Top of Records for this exercise

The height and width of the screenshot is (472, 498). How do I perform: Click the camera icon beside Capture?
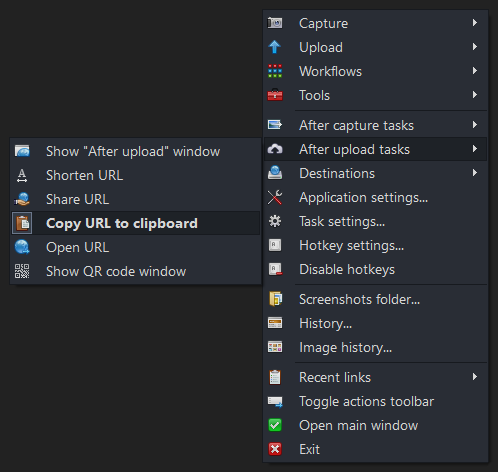[x=275, y=23]
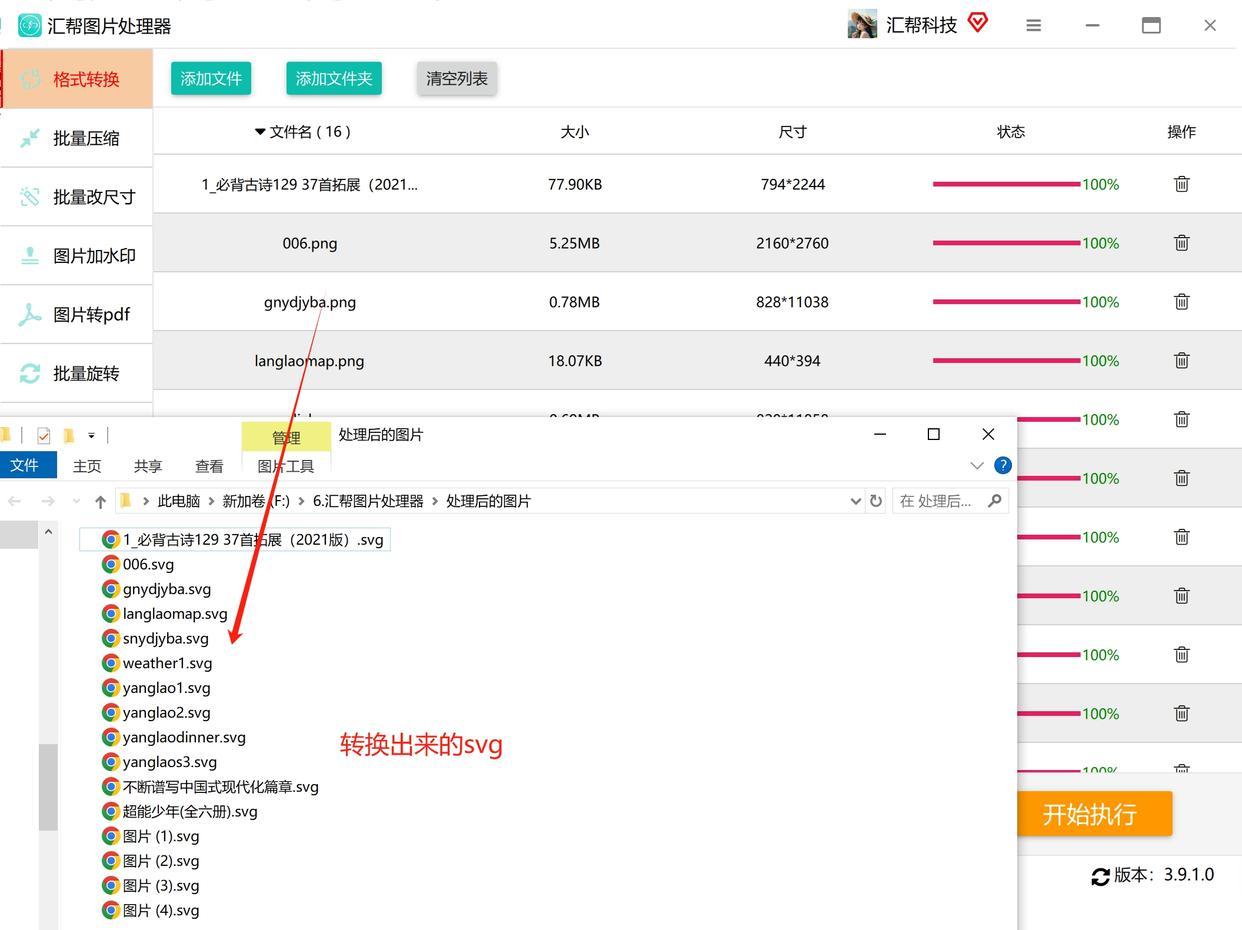Click 清空列表 to clear the file list
This screenshot has width=1242, height=930.
point(456,78)
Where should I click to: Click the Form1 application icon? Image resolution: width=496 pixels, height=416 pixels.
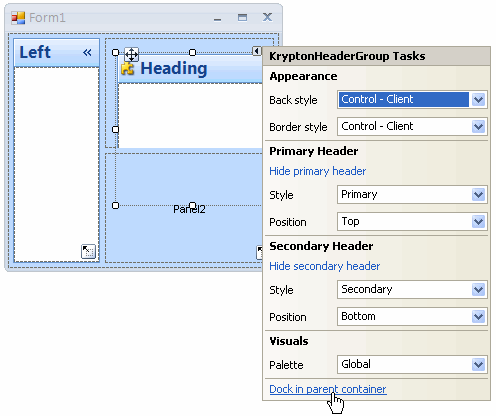[x=18, y=18]
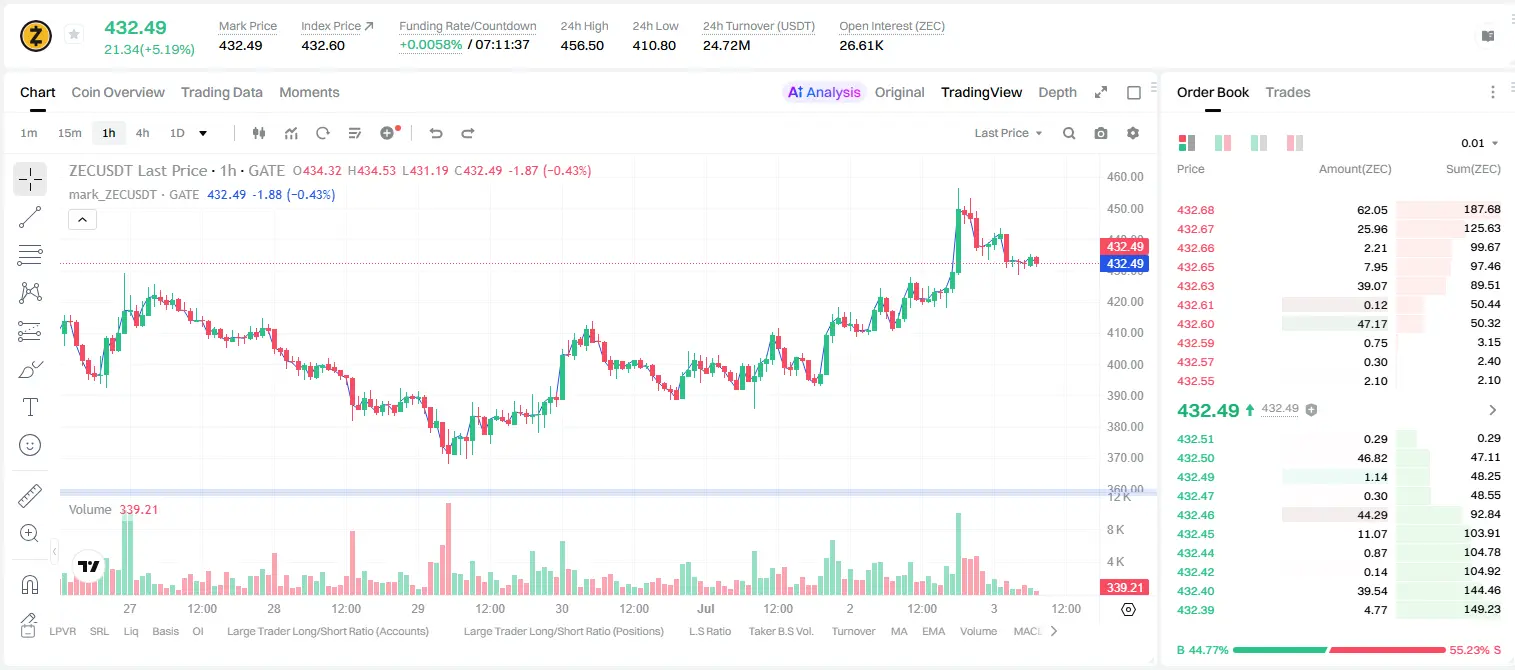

Bottom of Records for this exercise

# What you will do
Copy all of the data above exactly. Leave out every picture.

# Exercise solution
The height and width of the screenshot is (472, 498). How do I perform: Click the camera icon beside Capture?
[x=275, y=23]
Click 清空列表 to clear the file list
This screenshot has width=1242, height=930.
point(456,78)
Where should I click to: Click the Form1 application icon? Image resolution: width=496 pixels, height=416 pixels.
[x=18, y=18]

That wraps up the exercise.